> **APPLY WHAT YOU READ**:
**a.** In the pipeline analysis text, which number in the glab ci list output should you use?
**b.** From the pipeline analysis text, copy the passage starting with "Compare performance across" and going on through "shows: #2315214741 (#2433)".

> **EXTRACT TO READ**:

* * * * * * *

Jobs grouped by runner tag
Success rate per runner type
Average/max/min duration per runner
Common failures per runner type
List of failed jobs per runner

Use cases:

Identify runner-specific issues (e.g., "aipcc-small-x86_64 has 80% failure rate")
Compare performance across architectures (x86_64 vs aarch64)
Find slow runners (high avg_duration)
Track infrastructure problems

Workflow 3: Single Pipeline Deep Dive

User: "What failed in pipeline #12345?" or "Analyze errors in this specific pipeline"

When you need to deeply analyze a specific pipeline (not recent activity across all pipelines).

IMPORTANT - Pipeline ID vs IID:

glab ci list shows: #2315214741 (#2433)
First number (2315214741) is the pipeline ID → USE THIS
Number in parentheses (2433) is the IID → DO NOT use this

Recommended Approach (JSON-first):

# Step 1: Run comprehensive analysis
OUTPUT=$(./scripts/analyze_pipeline.sh owner/repo 12345)

* * * * * * *

(Saved data entries)
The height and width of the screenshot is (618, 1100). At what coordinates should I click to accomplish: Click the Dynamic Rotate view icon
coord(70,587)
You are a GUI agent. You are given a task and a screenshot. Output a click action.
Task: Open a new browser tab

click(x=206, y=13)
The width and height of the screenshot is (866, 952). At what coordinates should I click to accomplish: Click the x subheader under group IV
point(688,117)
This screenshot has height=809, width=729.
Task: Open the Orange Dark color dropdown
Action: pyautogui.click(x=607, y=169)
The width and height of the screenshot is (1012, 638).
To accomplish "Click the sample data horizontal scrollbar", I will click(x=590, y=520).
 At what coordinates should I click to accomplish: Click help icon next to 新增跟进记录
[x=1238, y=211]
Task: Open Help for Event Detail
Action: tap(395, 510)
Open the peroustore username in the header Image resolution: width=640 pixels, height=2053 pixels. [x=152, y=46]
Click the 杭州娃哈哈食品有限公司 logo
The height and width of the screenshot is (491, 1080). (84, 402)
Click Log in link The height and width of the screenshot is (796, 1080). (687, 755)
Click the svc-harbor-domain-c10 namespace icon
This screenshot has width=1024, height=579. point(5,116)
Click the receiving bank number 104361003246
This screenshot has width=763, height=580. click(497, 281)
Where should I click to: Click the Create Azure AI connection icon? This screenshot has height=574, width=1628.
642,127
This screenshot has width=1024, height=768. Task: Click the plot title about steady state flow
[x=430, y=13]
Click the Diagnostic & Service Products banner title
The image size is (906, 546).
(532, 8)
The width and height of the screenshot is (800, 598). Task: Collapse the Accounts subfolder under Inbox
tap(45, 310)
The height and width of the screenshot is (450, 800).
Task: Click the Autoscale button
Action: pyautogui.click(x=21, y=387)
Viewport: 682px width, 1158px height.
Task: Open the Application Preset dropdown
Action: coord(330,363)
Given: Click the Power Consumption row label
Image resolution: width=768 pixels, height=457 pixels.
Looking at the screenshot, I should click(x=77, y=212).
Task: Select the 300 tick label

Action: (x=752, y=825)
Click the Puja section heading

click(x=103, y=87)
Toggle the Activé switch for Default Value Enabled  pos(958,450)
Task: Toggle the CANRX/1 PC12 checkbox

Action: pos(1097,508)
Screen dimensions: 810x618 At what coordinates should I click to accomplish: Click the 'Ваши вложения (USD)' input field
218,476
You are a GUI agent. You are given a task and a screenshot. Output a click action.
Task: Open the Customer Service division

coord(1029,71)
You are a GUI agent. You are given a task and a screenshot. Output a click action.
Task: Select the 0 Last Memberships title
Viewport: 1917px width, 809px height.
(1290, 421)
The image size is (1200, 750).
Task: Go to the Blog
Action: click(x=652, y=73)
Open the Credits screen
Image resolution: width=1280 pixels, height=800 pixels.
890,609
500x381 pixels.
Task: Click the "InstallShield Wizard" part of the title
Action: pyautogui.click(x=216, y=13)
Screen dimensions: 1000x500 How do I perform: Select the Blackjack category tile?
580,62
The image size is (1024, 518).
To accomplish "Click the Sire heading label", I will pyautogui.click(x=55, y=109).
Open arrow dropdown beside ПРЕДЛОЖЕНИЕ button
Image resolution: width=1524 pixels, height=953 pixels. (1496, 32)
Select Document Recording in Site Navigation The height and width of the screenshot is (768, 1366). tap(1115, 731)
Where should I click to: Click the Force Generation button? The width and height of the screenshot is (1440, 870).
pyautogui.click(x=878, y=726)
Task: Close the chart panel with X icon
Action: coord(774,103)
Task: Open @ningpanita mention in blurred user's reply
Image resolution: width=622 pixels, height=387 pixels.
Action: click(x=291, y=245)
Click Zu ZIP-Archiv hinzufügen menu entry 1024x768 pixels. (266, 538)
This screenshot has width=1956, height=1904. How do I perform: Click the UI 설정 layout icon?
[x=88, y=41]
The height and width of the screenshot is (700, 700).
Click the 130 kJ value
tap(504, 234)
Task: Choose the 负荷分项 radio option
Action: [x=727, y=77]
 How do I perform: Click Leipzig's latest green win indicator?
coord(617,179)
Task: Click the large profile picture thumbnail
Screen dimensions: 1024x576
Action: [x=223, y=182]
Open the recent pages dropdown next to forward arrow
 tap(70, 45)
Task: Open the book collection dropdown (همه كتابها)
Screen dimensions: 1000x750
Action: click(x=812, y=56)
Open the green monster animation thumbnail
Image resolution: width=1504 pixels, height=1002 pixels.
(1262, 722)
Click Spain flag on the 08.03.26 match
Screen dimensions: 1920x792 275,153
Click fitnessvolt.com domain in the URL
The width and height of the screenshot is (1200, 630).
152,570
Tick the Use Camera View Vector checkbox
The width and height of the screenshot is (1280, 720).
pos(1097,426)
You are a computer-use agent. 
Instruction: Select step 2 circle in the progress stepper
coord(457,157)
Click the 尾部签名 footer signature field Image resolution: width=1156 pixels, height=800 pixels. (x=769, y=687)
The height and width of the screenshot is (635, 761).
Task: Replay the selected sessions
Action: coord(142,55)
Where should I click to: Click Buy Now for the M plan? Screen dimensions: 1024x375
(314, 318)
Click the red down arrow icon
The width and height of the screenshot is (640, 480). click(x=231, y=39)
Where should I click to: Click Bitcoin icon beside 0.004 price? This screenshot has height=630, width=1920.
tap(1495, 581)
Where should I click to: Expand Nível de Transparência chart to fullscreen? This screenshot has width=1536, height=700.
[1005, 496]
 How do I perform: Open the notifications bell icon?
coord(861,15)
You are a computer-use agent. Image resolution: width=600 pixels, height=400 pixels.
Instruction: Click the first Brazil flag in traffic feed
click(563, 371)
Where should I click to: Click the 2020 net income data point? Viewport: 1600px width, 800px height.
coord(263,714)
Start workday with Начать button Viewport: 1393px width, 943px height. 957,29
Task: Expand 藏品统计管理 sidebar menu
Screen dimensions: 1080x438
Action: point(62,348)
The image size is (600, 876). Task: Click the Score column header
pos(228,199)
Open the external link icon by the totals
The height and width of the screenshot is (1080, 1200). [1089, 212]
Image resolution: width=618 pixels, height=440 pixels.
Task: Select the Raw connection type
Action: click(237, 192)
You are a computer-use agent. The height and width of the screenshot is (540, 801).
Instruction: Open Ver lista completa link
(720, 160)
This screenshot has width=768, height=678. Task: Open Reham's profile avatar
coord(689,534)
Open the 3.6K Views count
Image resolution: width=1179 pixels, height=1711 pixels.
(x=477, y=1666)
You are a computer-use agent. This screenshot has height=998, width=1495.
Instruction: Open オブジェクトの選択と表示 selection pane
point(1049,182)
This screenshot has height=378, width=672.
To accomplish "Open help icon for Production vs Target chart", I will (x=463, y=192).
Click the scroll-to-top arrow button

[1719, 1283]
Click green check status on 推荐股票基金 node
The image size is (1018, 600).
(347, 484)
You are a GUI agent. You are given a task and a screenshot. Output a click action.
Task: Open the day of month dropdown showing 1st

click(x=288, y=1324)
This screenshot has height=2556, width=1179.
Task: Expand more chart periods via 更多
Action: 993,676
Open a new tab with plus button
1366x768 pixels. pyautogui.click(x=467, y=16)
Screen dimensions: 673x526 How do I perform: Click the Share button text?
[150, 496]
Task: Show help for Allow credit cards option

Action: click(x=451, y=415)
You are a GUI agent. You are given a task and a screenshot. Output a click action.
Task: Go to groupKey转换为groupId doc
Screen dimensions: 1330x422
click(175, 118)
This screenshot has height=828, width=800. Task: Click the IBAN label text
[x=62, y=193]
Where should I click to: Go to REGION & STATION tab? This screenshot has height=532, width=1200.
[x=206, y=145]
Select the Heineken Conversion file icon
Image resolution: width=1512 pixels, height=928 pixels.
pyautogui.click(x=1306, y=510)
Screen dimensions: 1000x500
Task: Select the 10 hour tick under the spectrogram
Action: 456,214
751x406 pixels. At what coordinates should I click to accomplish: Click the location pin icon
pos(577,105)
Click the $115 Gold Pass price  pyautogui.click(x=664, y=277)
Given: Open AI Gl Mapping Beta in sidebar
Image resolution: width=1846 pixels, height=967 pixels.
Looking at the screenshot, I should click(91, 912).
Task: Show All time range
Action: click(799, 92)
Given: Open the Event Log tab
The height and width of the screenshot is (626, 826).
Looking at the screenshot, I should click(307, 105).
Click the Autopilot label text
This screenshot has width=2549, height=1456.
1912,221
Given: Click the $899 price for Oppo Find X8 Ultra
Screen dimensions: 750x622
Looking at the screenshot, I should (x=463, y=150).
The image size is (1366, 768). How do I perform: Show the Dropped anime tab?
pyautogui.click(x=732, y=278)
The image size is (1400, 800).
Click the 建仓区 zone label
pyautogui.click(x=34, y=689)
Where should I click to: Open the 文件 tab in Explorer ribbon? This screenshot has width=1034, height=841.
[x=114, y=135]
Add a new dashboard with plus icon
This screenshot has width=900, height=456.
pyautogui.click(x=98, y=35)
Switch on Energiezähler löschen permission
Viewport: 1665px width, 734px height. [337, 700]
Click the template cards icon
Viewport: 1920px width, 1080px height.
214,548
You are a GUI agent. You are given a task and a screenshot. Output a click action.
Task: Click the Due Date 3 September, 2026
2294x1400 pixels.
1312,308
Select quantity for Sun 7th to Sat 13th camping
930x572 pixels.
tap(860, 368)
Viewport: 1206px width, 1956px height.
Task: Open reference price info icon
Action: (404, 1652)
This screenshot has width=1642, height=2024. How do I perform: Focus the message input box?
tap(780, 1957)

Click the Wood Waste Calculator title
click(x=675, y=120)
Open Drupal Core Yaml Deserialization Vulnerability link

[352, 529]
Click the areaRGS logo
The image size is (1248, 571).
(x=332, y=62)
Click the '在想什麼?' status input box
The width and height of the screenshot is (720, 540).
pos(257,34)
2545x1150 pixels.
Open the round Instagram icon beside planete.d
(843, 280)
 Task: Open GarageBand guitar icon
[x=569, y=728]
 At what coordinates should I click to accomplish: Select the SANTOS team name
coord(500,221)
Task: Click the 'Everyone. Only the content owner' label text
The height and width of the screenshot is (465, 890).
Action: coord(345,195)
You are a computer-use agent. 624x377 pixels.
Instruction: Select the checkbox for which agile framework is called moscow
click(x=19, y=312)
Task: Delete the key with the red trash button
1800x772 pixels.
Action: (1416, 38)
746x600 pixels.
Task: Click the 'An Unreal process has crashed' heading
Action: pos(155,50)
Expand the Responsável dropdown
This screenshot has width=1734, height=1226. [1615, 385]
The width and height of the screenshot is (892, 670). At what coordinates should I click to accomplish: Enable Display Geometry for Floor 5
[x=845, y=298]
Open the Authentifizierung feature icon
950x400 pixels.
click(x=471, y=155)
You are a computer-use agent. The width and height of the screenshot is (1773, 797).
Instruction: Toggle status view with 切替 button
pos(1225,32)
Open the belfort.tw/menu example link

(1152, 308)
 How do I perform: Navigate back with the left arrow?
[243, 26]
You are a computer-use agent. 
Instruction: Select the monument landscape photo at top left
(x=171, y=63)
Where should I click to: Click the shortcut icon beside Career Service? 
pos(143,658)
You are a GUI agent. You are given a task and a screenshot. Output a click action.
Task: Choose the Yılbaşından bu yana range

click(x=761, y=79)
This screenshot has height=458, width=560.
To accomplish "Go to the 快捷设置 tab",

* * * * * * *

> **EXPECTED RESULTS**:
**a.** The first number, 2315214741, which is the pipeline ID.

**b.**
Compare performance across architectures (x86_64 vs aarch64)
Find slow runners (high avg_duration)
Track infrastructure problems

Workflow 3: Single Pipeline Deep Dive

User: "What failed in pipeline #12345?" or "Analyze errors in this specific pipeline"

When you need to deeply analyze a specific pipeline (not recent activity across all pipelines).

IMPORTANT - Pipeline ID vs IID:

glab ci list shows: #2315214741 (#2433)